Alain Elkann’s “Piazza Carignano” is a fictional account of one of these men. The novel begins in the present when the narrator, Alberto Claudio, returns home to Turin at his mother’s death. He and his French girlfriend, Thusis, discover the secret diaries of his great uncle, Tullio Treves, a notorious Jewish Fascist, killed with his wife and children by the Nazis at the end of the war. The diaries tell of an adulterous and vaguely sado-masochistic affair Tullio had with a French Fascist woman, Celeste. Thusis and Alberto Claudio play erotic games in which they pretend to be the Fascist uncle and his partner.

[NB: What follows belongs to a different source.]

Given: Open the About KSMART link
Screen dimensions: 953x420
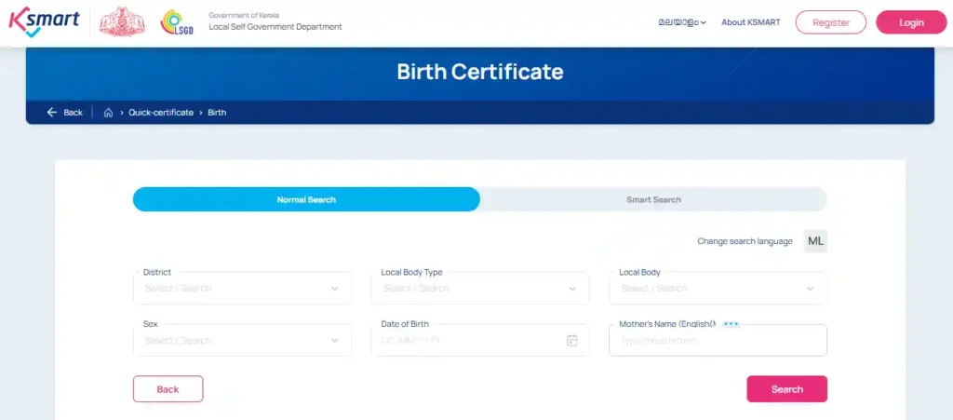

The novel moves back and forth between the diaries of the uncle and the story of the narrator and Thusis, and the two begin to parallel one another closely. In fact, as the young couple unravel the uncle’s entire story, they discover that Thusis is Celeste’s great-niece.

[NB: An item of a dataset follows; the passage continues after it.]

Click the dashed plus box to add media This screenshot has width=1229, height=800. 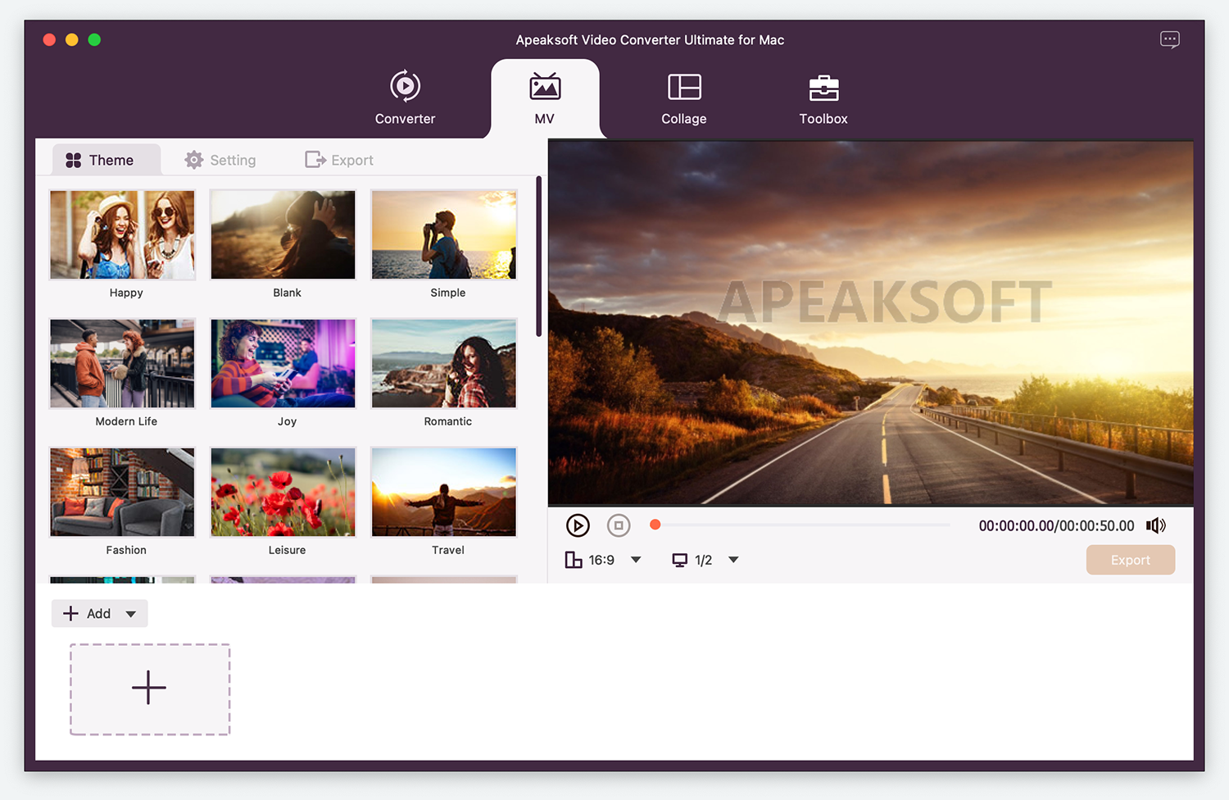click(149, 689)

Elkann’s description of fascism is evocative, and his attempt to fathom the phenomenon of Jewish fascism is important. But the heavy emphasis on Tullio’s sexual life oversimplifies the subject. He sees Tullio’s fascism as the product of latent homosexuality, a rigid discipline which contains his forbidden desire. As his racism collapses, Tullio’s homosexuality emerges. In his effort to understand Tullio, Elkann often romanticizes him. Tullio’s refusal to renounce fascism is seen as a willingness to swim against the tide of history in search of a life of pure passion. Tullio’s fascism--whether viewed as sexual perversion or grand passion--is interpreted in purely personal terms and emptied of its political significance.